Food and Beer Heaven
Speaking of beer, can we just take a few moments to relish in the concept that microbreweries exist in South America? I mean, how amazing! I normally thought that microbreweries were only found in the U.S. as a more taste bud friendly alternative to the commercialized beer brands in the U.S. that more often than not, taste like a golden shower in your mouth. But at the Stray Dog Brewery in Baños I was happily proven wrong. After months of drinking mediocre South American beers such as Pilsener, I finally got to indulge in a stout and a golden ale, words I had forgotten existed.
As is usually the case with a microbrewery in the U.S., the food was outstanding too!
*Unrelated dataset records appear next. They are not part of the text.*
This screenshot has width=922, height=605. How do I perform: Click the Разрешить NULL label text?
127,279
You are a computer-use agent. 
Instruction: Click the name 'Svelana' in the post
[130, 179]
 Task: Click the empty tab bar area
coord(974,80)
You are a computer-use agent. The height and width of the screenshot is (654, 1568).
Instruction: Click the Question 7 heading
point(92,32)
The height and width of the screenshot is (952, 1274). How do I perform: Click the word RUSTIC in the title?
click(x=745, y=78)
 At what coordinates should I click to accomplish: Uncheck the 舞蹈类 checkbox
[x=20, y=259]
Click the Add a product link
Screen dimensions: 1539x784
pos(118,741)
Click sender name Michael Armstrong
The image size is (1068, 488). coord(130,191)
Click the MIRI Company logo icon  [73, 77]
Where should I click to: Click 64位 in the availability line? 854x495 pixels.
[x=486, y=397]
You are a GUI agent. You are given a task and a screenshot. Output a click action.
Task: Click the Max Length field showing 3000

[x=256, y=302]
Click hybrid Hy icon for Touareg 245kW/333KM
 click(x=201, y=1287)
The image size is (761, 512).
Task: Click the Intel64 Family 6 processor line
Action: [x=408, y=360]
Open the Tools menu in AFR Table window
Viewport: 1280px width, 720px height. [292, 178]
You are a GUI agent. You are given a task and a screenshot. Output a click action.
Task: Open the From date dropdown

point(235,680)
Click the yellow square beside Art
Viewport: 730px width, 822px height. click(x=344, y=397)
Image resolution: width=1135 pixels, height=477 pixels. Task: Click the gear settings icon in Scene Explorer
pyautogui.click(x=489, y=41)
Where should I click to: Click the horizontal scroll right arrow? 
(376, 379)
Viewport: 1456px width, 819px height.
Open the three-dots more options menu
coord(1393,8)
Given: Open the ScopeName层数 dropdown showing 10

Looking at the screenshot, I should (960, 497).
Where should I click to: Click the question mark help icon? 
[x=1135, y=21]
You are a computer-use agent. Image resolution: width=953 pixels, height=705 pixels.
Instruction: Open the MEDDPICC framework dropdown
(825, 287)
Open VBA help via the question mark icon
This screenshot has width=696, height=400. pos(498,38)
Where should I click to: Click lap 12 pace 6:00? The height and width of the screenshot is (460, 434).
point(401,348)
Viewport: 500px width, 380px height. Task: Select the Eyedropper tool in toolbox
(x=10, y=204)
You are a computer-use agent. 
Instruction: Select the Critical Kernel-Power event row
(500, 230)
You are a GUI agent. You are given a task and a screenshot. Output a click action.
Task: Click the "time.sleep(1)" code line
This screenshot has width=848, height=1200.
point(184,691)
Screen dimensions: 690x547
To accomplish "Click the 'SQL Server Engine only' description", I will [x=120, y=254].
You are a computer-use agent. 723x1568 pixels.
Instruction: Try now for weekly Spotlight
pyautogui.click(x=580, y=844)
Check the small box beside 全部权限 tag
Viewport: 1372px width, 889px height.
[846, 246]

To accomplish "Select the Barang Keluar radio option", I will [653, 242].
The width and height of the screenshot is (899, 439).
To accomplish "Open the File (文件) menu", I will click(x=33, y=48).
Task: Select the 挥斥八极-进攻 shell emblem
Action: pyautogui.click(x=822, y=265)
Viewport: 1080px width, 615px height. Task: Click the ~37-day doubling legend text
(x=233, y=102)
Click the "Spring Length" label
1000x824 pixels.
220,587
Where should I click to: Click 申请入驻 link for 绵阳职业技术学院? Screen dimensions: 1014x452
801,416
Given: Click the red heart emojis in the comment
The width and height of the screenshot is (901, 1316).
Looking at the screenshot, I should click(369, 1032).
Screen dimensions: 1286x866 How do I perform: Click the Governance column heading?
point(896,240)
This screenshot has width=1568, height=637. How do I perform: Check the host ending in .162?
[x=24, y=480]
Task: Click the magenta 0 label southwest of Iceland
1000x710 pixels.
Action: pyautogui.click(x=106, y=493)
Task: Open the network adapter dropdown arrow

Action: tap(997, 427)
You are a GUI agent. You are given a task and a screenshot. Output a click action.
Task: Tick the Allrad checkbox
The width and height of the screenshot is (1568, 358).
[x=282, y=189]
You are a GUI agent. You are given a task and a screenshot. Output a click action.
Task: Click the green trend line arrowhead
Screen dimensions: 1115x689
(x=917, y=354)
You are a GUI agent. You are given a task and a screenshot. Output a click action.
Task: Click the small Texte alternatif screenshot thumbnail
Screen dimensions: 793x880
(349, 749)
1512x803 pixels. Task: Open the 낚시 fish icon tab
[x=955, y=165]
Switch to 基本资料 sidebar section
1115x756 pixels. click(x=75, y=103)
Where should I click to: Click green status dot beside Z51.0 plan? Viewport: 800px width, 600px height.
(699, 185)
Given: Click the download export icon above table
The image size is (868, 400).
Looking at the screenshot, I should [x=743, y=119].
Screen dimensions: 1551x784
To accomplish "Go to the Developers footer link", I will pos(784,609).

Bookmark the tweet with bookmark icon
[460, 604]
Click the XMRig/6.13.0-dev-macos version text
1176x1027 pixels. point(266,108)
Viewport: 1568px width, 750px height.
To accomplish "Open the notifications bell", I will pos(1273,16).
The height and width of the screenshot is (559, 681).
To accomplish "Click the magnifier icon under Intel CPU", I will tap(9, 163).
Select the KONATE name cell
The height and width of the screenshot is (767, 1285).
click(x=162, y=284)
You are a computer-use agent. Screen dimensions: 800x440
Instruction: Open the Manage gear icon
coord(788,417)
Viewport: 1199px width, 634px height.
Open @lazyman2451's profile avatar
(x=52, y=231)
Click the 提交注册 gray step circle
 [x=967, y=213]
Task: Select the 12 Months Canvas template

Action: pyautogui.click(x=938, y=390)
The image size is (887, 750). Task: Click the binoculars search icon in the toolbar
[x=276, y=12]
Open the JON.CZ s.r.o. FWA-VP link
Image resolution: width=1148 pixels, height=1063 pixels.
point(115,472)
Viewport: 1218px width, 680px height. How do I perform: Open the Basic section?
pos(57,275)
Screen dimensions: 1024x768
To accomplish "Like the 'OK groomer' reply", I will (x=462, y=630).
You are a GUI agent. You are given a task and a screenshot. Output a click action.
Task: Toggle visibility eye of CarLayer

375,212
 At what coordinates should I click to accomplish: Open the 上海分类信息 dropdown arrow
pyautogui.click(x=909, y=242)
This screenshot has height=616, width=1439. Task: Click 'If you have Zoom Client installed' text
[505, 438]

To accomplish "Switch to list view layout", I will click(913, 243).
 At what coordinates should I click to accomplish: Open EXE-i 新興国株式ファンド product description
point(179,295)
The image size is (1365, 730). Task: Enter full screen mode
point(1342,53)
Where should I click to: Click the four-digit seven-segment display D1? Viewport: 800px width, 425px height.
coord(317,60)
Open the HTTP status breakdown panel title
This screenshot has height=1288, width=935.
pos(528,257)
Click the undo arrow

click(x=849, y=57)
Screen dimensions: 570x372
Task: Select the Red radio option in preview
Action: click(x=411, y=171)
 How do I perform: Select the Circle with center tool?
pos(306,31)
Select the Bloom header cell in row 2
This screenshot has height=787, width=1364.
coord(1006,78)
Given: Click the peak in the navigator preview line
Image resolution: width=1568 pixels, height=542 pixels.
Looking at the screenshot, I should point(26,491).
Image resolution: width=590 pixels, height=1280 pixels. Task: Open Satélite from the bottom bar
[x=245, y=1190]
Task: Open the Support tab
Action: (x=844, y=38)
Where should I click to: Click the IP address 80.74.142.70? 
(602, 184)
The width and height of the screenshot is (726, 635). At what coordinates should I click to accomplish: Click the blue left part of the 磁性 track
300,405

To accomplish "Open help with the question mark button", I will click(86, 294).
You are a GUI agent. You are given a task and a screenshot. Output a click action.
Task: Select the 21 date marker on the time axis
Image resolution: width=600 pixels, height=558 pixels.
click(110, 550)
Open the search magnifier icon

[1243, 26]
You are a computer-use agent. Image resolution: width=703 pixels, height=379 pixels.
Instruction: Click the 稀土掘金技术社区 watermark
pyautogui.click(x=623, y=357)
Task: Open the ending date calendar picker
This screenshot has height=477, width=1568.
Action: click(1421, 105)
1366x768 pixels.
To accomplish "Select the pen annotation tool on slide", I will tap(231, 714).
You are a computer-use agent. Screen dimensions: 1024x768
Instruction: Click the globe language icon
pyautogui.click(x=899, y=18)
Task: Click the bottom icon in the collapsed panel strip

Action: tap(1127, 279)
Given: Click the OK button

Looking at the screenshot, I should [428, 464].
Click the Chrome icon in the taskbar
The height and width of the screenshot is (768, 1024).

I ate here three times, had three different dishes and all three were delectable. The first dish I had was breaded shrimp with an ají sauce (oddly enough I’m still not sick of shrimp) and unlike most breaded shrimp dishes that are served in restaurants wasn’t soft and mushy, it was flavorful and crunchy. They’re obviously not taking any short cuts back in the kitchen, a point which was further established with the chicken wings, a simple American classic. The best part about this snack was the homemade bleu cheese with yes, real chunks of bleu cheese. My mouth was actually confused at first because cheese is hard to come by in these parts, let alone fine quality European cheeses. The highlight though was the Chicken Diablo sandwich – perfectly grilled chicken with a pineapple and pepper sauce on top. The french fries, which normally I skip, actually did make it to my belly thanks to what appeared to be again, homemade ketchup and the rich garlic butter sauce. It’s rare, I have this many good meals from the same restaurant, but I certainly won’t complain about a good thing!
Ruta de Cascadas
For my final adventure in Baños, I rented a bike with a seat that kept falling down, so like an adult on a kid’s bike, I rode my way along the main road to take in the surrounding waterfalls. I stopped along the way to watch some guy bungee jump off a bridge that literally looked like it was only perhaps the height of a 3-story building. I actually don’t blame the guy for freaking out because I didn’t think they made bungee cords that short. I guess I also think I’m a pro or perhaps just a really sick individual because I was getting so frustrated with this guy for stalling on the jump. I need to know if you’re going to live or die man!
After he jumped and survived, I felt like I could carry on with my own journey and continued on to the famous waterfall known as Pallon del Diablo. Daniel, from the hostel, billed this as Baños, Machu Pichu. That’s a bit of a stretch but it still is an impressive and unique waterfall due to the lagoon-inside-a-cave type feeling you get standing next to it. It also creates a beautiful rainbow across the river that follows, something I told happens often here.
I finished off this stretch of the bike ride with a simple Ecuadorian lunch of chicken and rice (big surprise!) and paid $1.50 to drive back to town with my bike in a truck. After all of this exercise and nature, I was looking forward to going to Quito the next day for fun city activities!